BRANO:
========================================
Ma non solo birra tradizionale: in commercio, infatti, troviamo anche quella senza alcol, prodotta già da tempo e molto apprezzata soprattutto negli ultimi anni. Ma come si fa la birra analcolica e come mai è diventata una bevanda così richiesta e consumata? Scopriamolo insieme in questo articolo.
Le antiche origini della birra e il trend di quella analcolica
Prima di approfondire la conoscenza della birra analcolica, è bene sapere che le origini della birra sono antichissime. Gli studi condotti in merito alla sua nascita fanno risalire la prima produzione di bevande fermentate a partire dai cereali all’epoca degli Assiro-Babilonesi e Sumeri. Il consumo di questa bevanda si è poi diffuso dalla Mesopotamia in Egitto, e la birra ha iniziato a essere conosciuta e consumata dai Greci, Romani e Celti. Le tappe successive, che portano all’ulteriore produzione e espansione della birra in Europa e nel resto del mondo, sono numerose, fino ad arrivare alla commercializzazione industriale dei giorni nostri e all’invenzione nel secolo scorso di quella “senza alcol”. Il mercato di quest’ultima, secondo un’indagine della società di ricerche di mercato Global Market Insights, nel 2019 ha superato i 9,5 miliardi di dollari (quasi otto miliardi di euro) e si stima che, entro il 2026, registrerà una crescita annua superiore al 7,5% e raggiungerà un valore superiore a 22 miliardi di dollari.
Birra alcolica e analcolica a confronto: cosa dice la normativa
Quindi, dalla Mesopotamia, con la nascita della prima birra, all’“invenzione” di quella analcolica. Ma quali sono le differenze tra le due tipologie? Secondo la normativa vigente, la denominazione «birra» è riservata al prodotto ottenuto “dalla fermentazione alcolica con ceppi di Saccharomyces carlsbergensis o di Saccharomyces cerevisiae di un mosto preparato con malto anche torrefatto di orzo o frumento o di loro miscele ed acqua, amaricato con luppolo suoi derivati o con entrambi”. Sempre la stessa legge, invece definisce la «birra analcolica» come “il prodotto con grado saccarometrico o zuccherino in volume inferiore a 3 e non superiore a 8”, dove per grado saccarometrico si intende la quantità di zuccheri presenti nel mosto prima della fermentazione. Non esiste una precisa corrispondenza tra grado alcolico e grado zuccherino, ma in modo approssimativo si considera che a 3 gradi saccarometrici corrisponda 1 grado alcolico. Più la percentuale del volume alcolico della birra aumenta, più alto sarà il grado saccarometrico.
La birra analcolica, quindi, presenta un bassissimo contenuto alcolico, ma non ne è totalmente priva: la percentuale d’alcol ammessa, affinché la birra in commercio possa essere etichettata come ‘analcolica’, varia da Paese a Paese. In Italia, ad esempio, la percentuale massima consentita è dell’1,3 %, in Germania dello 0,5%, mentre negli Stati Uniti addirittura dello 0,4%.
Così come la classica birra, però, anche per la birra analcolica gli ingredienti per ottenerla sono: orzo, malto, cereali, luppolo, lieviti e acqua. Ma come si fa a privare il prodotto dall’alcool?
Come si fa la birra analcolica?
========================================
ESTRATTO DEI DATI:

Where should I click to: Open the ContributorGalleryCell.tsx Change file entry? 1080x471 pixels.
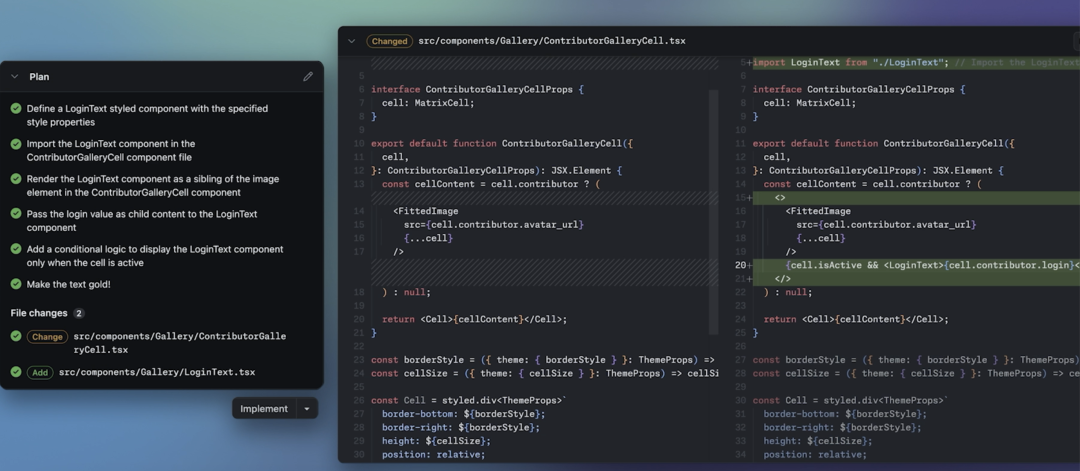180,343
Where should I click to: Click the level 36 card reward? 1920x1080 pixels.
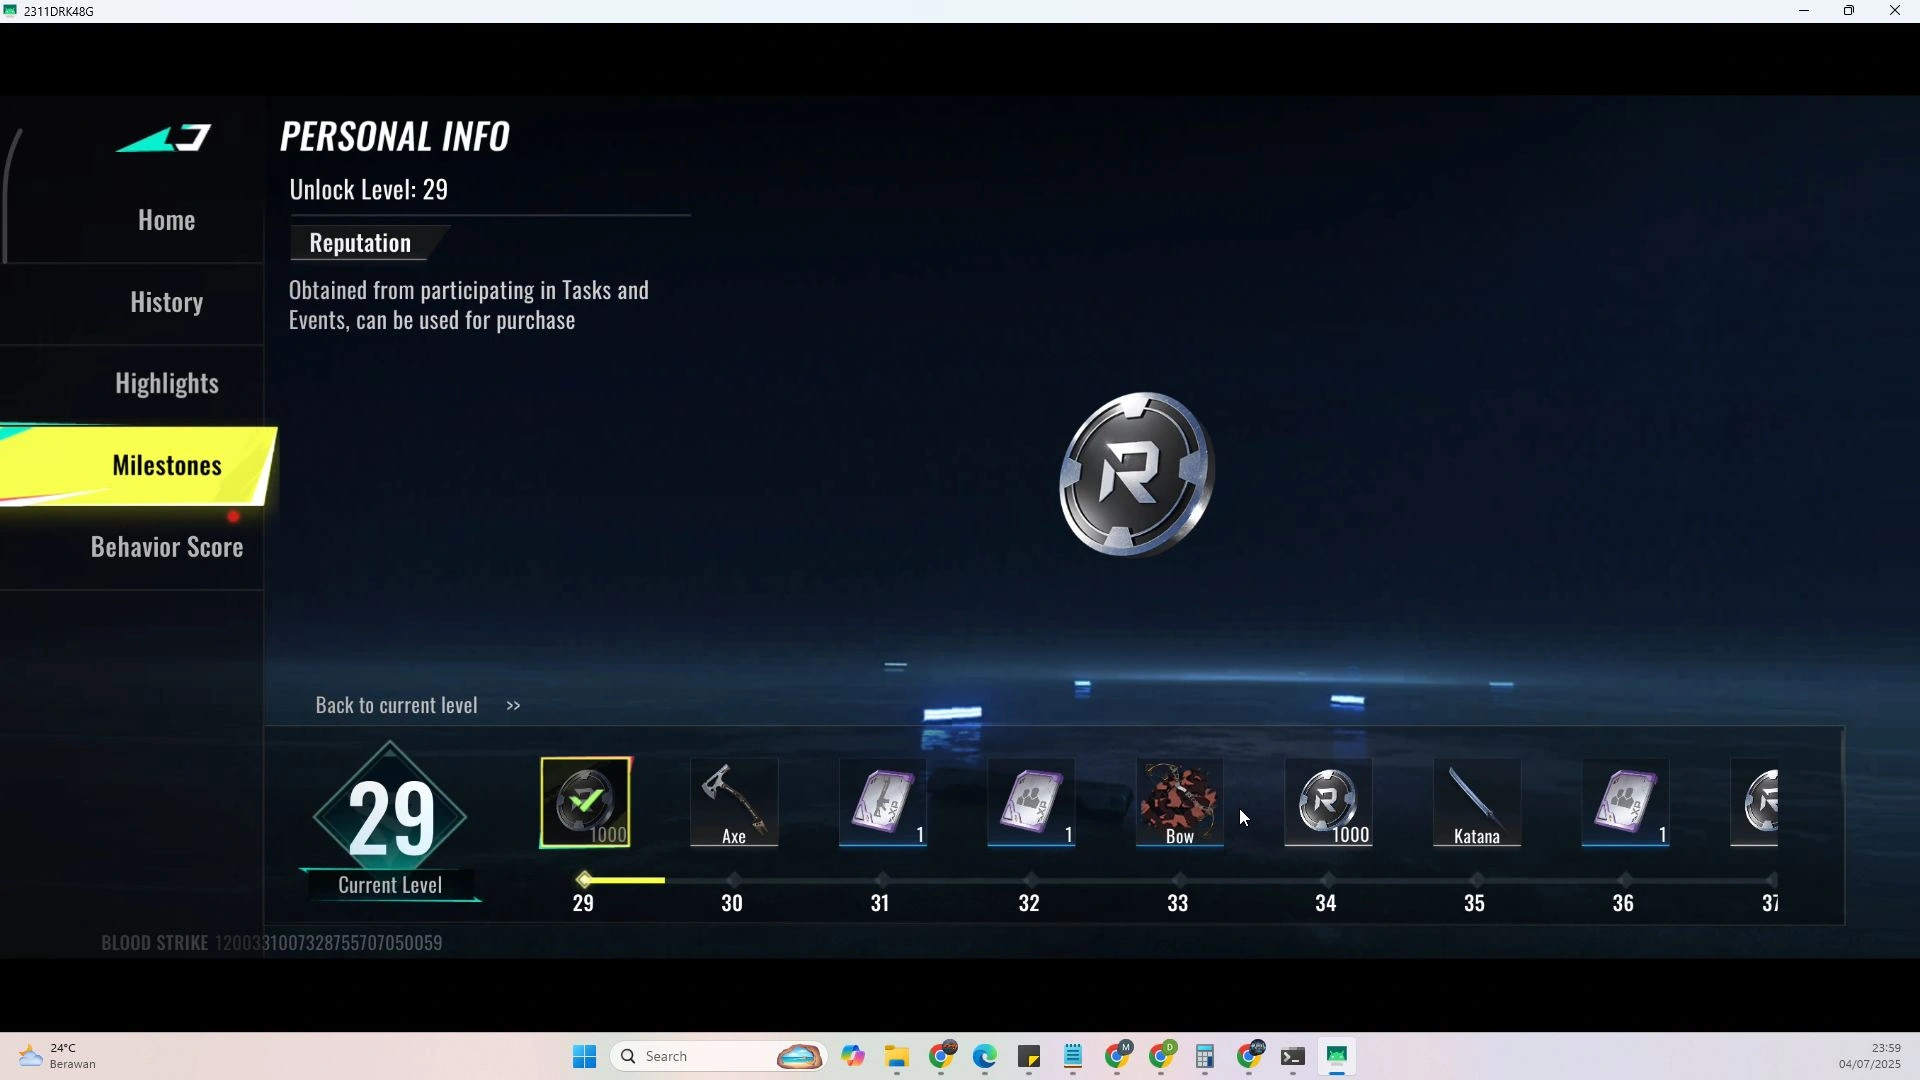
========================================
COMPLETA QUANTO SEGUE:
a – Elenca tutti gli ingredienti che, secondo il brano sulla birra analcolica, servono per produrla.
b – Prosegui il brano sulla birra analcolica partendo dal punto in cui finisce.

SOLUZIONI:
a – orzo, malto, cereali, luppolo, lieviti, acqua

b –
La produzione della birra tradizionale alcolica conta diverse fasi che sono sufficientemente complesse: ci si può dilettare a produrla in casa, come vi abbiamo spiegato nel nostro approfondimento, ma si tratta di una filiera molto articolata. Detto questo, focalizziamo la nostra attenzione unicamente sulla fermentazione. Per avviare il processo fermentativo nel mosto, ottenuto durante i primi passaggi di lavorazione dei cereali e addizionato del luppolo, viene inoculato il lievito starter, che andrà a consumare il residuo di zuccheri per trasformarli in alcol etilico, vasta gamma di aromi secondari e anidride carbonica. A questa fase si deve prestare particolarmente attenzione per bilanciare la gradazione alcolica e l’anidride carbonica al fine di ottenere poi il prodotto desiderato, che però deve subire ulteriori lavorazioni prima di essere considerato pronto da bere.
Perciò, l’alcol e l’anidride carbonica si ottengono per fermentazione alcolica degli zuccheri da parte del lievito. Per ottenere la birra analcolica, invece, il metodo più utilizzato è quello di interrompere la fermentazione quando la bevanda raggiunge il tasso alcolico desiderato, nel caso delle produzioni italiane al massimo dell’1,3%. In alternativa, si possono usare anche mosti che presentano un ridotto quantitativo di zuccheri fermentescibili e lieviti a basso potere fermentativo, quindi in grado di produrre meno alcol. È anche possibile diluire il tutto con acqua, in modo da arrivare a ottenere il titolo alcolometrico desiderato. Oppure, si possono portare avanti delle operazioni dette “sottrattive”, ossia delle tecniche fisiche che prevedono la filtrazione e alcuni trattamenti termici, quali distillazione o evaporazione sotto vuoto dell’alcool, per arrivare ad avere una birra con un contenuto alcolico bassissimo.
Birra analcolica: perché sceglierla?
Sono tanti e diversi i motivi per cui si sceglie di bere la birra analcolica: prima di tutto, per ragioni di gusto, poi senz’altro per ridurre l’assunzione di alcol, perché i consumatori sono diventati più consapevoli degli effetti negativi del suo eccessivo consumo; infine, perché contiene meno calorie rispetto a una normale birra e quindi è indicata anche per gli atleti o per chi è a dieta.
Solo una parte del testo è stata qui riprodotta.